* _WHAT YOU ARE ASKED TO DO_: Search the data below for the string "resolution" and copy all lines where it shows up.

* _INPUT MATERIAL_:
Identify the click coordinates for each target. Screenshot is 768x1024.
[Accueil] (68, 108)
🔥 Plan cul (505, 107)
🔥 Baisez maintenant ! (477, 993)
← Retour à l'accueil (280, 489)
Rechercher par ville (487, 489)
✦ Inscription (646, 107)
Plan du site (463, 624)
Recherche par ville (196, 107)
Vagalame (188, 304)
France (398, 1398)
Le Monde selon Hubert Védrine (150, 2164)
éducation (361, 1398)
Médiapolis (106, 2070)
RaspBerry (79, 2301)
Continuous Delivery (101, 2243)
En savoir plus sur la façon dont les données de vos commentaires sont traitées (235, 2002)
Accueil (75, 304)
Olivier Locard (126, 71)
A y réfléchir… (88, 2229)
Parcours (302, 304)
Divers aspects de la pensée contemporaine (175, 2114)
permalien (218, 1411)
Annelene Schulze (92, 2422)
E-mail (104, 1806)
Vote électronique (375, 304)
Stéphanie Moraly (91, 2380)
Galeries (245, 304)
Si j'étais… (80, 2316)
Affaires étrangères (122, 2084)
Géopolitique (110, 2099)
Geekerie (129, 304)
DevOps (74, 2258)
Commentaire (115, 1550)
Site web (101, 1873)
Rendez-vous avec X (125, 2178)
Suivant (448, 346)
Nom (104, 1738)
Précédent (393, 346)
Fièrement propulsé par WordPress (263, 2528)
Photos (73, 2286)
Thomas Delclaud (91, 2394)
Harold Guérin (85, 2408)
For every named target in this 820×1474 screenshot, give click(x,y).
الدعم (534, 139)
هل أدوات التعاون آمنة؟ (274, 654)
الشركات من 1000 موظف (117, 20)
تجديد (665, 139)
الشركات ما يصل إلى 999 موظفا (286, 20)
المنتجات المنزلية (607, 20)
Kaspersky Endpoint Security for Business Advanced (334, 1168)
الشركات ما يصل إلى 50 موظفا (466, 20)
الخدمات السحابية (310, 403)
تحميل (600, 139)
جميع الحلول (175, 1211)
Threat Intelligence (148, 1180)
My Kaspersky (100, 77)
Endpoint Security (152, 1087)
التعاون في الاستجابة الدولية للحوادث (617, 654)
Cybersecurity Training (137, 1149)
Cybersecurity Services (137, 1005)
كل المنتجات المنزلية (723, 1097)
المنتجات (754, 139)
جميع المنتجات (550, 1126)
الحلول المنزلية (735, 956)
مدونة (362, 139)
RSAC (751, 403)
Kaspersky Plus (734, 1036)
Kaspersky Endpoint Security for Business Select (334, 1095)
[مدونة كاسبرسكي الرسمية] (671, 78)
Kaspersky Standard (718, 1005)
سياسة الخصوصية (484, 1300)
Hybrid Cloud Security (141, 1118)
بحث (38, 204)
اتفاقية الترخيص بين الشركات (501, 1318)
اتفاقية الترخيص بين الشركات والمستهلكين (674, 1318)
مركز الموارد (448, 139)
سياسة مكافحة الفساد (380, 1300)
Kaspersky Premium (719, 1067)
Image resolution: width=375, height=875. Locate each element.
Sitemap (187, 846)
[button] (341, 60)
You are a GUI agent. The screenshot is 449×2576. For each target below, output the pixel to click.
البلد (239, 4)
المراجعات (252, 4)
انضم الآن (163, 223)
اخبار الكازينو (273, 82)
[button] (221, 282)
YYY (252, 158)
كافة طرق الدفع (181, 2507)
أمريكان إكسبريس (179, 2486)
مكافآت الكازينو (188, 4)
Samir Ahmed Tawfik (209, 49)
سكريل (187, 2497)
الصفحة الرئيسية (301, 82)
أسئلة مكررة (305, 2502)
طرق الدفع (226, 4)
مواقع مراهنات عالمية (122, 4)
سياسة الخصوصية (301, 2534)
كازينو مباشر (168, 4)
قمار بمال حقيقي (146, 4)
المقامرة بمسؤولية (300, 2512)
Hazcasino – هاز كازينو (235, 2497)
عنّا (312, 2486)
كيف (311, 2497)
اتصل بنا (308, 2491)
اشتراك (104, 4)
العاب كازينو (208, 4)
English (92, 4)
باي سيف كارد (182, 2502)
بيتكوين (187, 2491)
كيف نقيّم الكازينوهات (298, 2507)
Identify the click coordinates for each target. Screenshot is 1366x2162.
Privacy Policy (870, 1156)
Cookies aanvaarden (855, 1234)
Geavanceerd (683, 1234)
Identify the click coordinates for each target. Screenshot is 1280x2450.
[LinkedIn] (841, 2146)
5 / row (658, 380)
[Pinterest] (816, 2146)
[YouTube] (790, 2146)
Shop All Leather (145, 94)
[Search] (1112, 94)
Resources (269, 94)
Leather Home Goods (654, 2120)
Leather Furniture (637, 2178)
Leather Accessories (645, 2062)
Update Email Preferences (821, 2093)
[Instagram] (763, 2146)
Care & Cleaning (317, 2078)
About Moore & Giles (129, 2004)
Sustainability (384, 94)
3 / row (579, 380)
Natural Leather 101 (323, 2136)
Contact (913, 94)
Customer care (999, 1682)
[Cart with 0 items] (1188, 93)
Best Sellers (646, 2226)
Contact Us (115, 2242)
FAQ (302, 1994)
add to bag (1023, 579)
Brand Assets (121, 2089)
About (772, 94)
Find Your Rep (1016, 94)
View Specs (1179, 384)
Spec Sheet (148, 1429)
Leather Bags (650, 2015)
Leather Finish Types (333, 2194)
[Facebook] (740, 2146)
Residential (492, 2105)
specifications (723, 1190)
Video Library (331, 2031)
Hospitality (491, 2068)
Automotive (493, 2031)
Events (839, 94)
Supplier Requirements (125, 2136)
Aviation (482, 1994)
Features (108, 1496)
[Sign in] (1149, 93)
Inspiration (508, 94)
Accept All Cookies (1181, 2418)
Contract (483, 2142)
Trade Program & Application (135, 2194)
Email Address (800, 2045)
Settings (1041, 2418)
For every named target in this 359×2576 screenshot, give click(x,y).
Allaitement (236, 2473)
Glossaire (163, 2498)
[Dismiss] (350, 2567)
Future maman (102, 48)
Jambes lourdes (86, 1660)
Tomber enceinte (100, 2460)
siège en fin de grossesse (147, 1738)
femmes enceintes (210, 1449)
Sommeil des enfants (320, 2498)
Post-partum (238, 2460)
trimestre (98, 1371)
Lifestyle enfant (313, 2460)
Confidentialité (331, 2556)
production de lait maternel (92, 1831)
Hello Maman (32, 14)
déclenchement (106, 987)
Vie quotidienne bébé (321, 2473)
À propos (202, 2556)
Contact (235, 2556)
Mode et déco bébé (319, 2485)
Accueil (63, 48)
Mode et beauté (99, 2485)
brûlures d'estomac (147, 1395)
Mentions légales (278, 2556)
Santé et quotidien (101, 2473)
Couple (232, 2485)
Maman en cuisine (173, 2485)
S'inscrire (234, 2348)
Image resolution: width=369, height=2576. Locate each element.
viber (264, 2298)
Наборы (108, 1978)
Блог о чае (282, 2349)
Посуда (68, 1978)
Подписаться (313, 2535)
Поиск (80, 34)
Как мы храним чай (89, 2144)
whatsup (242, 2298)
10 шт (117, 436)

* _EXERCISE ANSWER_:
Image resolution: width=375, height=875. Locate each element.
Image resolution: width=369, height=2576. Locate each element.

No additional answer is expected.